Thanks to 14 new or expanded businesses created in 2017, downtown Davenport captured more than $1 million in food and beverage sales tax revenue for the first time.
But Kyle Carter, executive director of the Downtown Davenport Partnership, said the past year has largely set the groundwork for greater investment to come.
The partnership, a division of the Quad-Cities Chamber of Commerce, held its annual meeting Tuesday morning, where Carter said $82 million in projects have been completed in the past year.
The $1.1 million in sales tax revenue was a more-than-14-percent increase over 2016, and nearly double the revenue collected through food and beverage sales in 2012.

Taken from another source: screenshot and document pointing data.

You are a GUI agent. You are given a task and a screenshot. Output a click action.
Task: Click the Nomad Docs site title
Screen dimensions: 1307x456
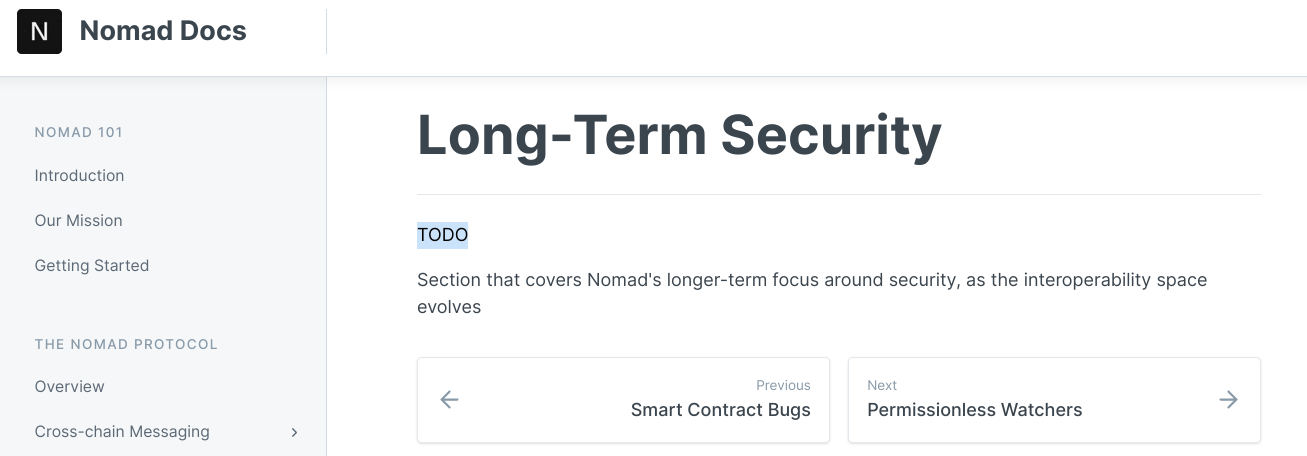point(163,31)
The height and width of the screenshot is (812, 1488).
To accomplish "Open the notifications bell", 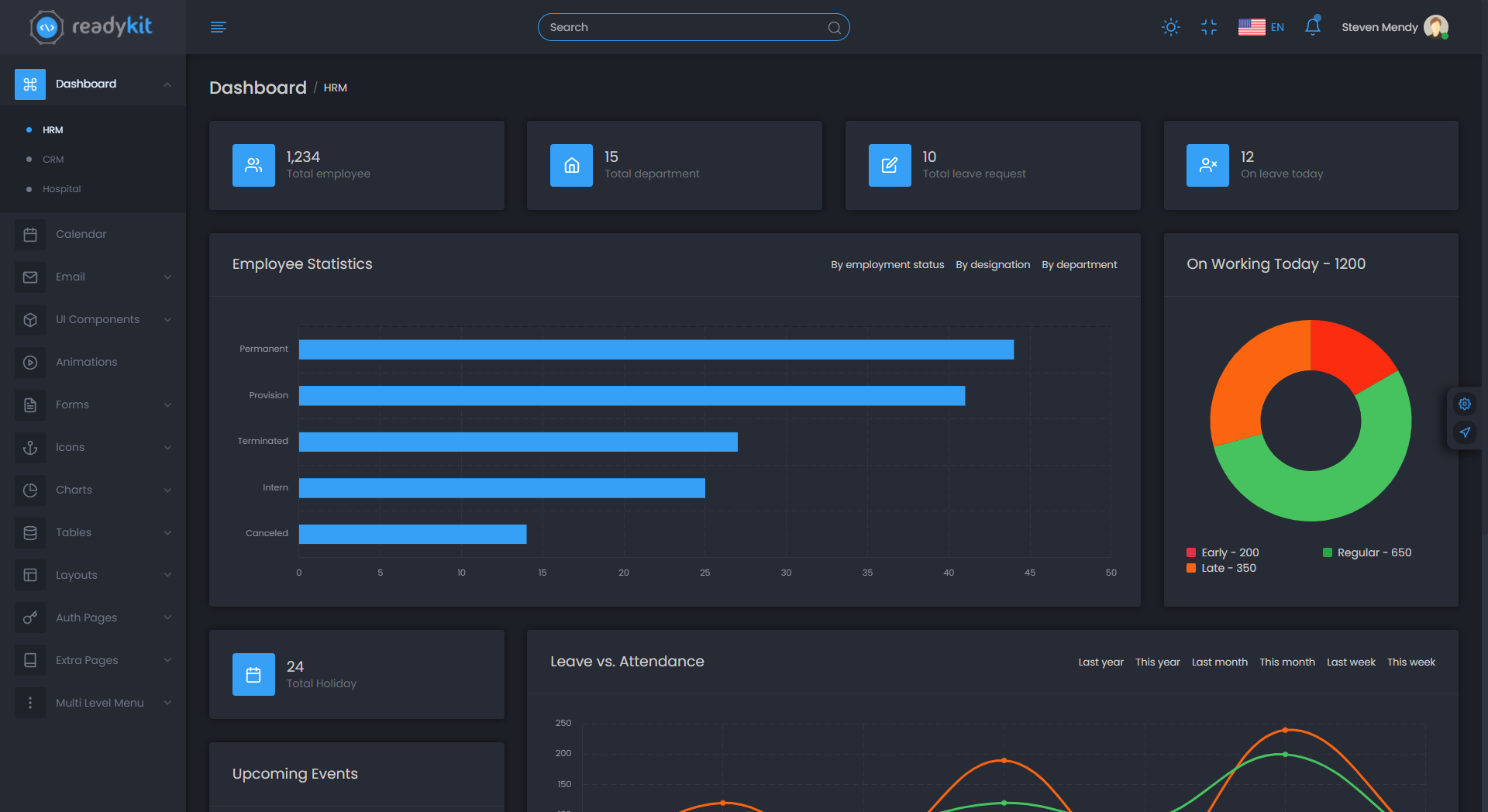I will point(1312,27).
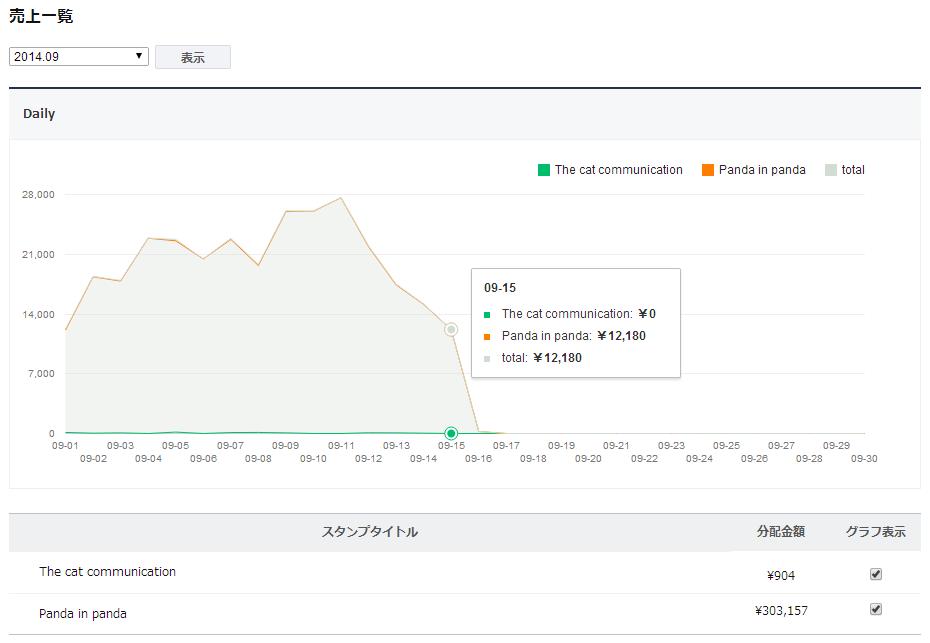Click the chart peak at 09-11
The height and width of the screenshot is (643, 930).
(341, 198)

He cited several top investments in the past year, including $33 million to develop the Current Iowa Hotel and City Square building, $32 million to build the Scott Community College Urban Campus and $15 million for the Pershing Hill Lofts.
And while Carter touted growth over the past year, he also outlined plans to keep the downtown's momentum going.
Projects to look out for
1. Alternating Currents
Carter prepared Tuesday's crowd for the upcoming Alternating Currents music, comedy and arts festival in late August. The multi-concept festival replaced River Roots Live last year, which Carter said has saved the city money.
"There will be hundreds of performances that are a result of tons of different partnerships," he said. "All of this relates to our music scene that we have worked so hard to build over the years. I talked about last year how we really need to start recognizing this on a very official level. This is economic development, folks."
Carter highlighted one of the biggest draws, the band Dr. Dog, which is set to headline the festival Aug. 25. He also added the partnership will work on attracting a new owner for the slated-to-close Daytrotter music venue.
2. Kahl Building and Capitol Theatre
Over the past few years, Carter said the Downtown Davenport Partnership has largely focused on the east and central districts. But he expects the renovation of the Kahl Building and Capitol Theatre to be a new driving force.
"Nothing is more important at this point in downtown's history than to make sure the Kahl and Capital Theatre get done," he said. "This will unlock the entire west end."
Eastern Iowa Community College moved offices out of the buildings, and Restoration St. Louis took over the project. Carter expects a new developer to be announced soon.
3. New housing
Carter celebrated the development of more housing units in Davenport, but also said, based on projected demand by 2022, the downtown will have a housing deficit of 197 units.
This year, the downtown has nearly 1,400 housing units, and more than 320 are planned or under construction. That includes new apartments and lofts at the Kahl Building, Bucktown Center for the Arts, TAG's expanded mixed-use building and elsewhere.
Even with the rise in rental units, Carter said the group will work on attracting owner-occupied housing in the coming years.
"I can count on two hands how many owner-occupied units we have," he said.
4. Other downtown plans
Carter's other goals include converting 3rd and 4th Streets into two-way thoroughfares, recruiting more office spaces, redesigning the riverfront, attracting a new grocery store and implementing railroad quiet zones.